• Task requirements:
Give back every record exactly, with its pictures left out.

• Extracted data:

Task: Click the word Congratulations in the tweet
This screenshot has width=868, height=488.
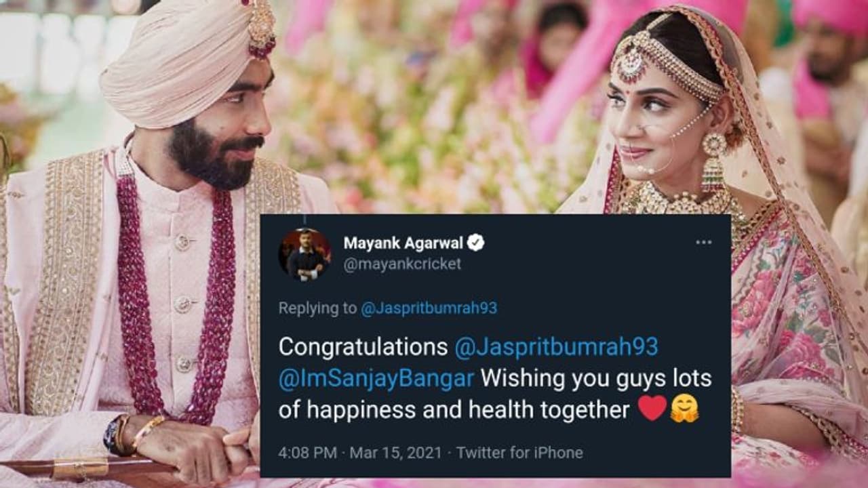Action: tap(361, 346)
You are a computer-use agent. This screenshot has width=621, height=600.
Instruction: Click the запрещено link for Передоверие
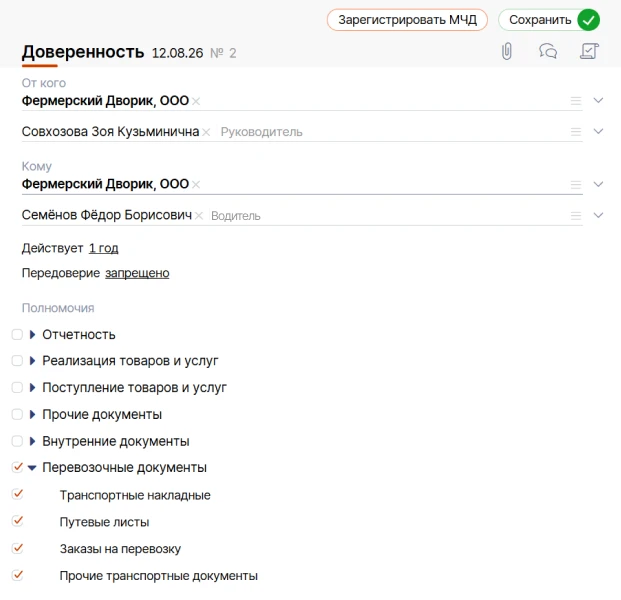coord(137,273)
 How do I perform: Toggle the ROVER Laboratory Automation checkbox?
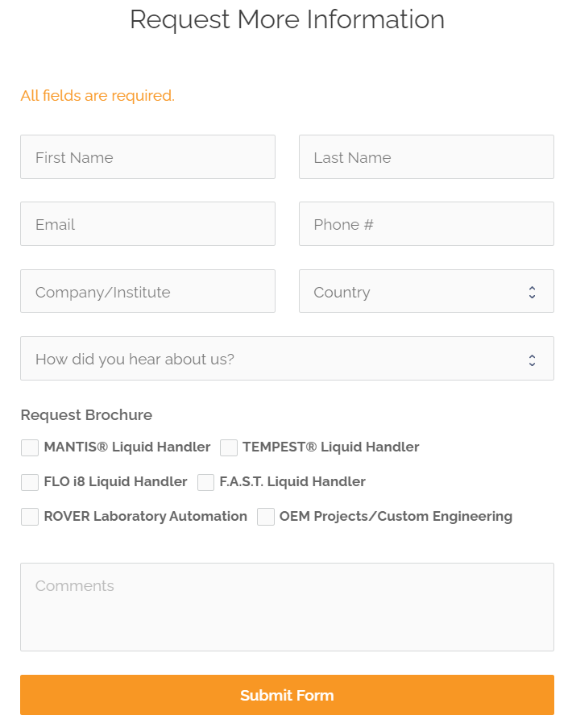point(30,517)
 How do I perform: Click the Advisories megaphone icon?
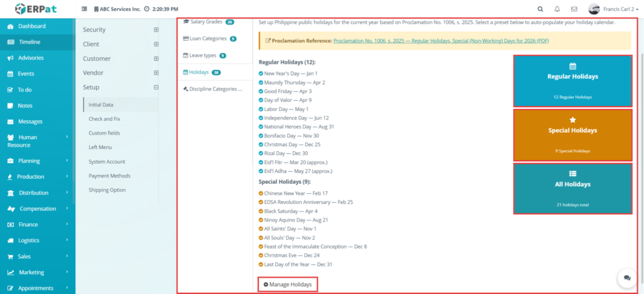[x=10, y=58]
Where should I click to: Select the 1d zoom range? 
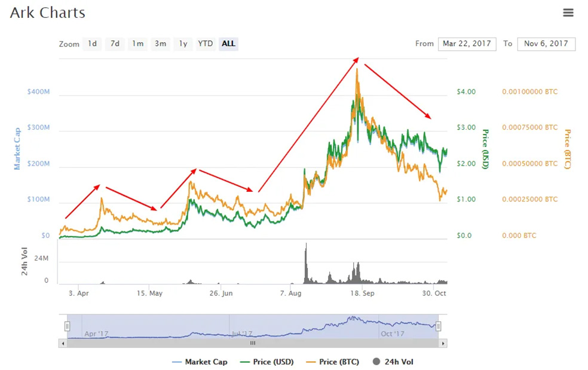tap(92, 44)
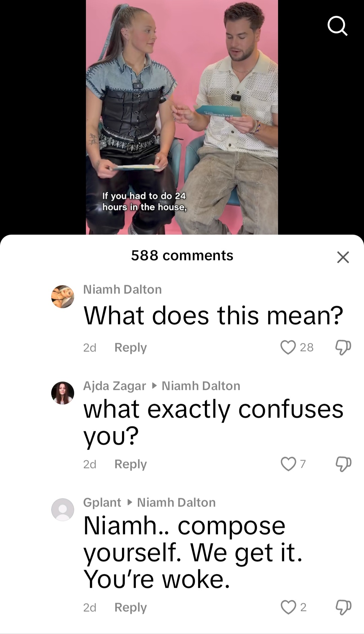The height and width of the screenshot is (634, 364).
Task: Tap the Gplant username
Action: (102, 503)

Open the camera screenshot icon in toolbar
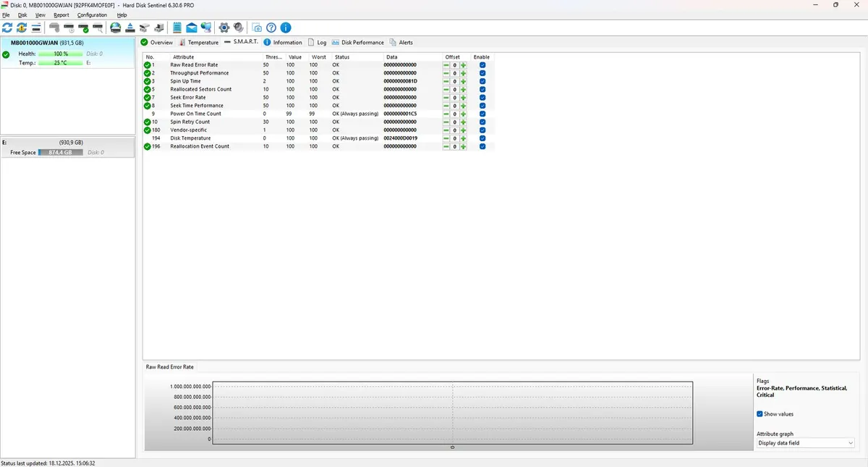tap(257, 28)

• Response to this task:
Task: Click the word Congratulations in the tweet
This screenshot has width=868, height=488.
Action: tap(361, 346)
You are a computer-use agent. This screenshot has width=621, height=600.
Instruction: Click the запрещено link for Передоверие
coord(137,273)
 How do I perform: Toggle the ROVER Laboratory Automation checkbox?
point(30,517)
 How do I perform: Click the Advisories megaphone icon?
[x=10, y=58]
Where should I click to: Select the 1d zoom range? 
tap(92, 44)
The height and width of the screenshot is (634, 364).
Task: Tap the Gplant username
Action: (102, 503)

Open the camera screenshot icon in toolbar
tap(257, 28)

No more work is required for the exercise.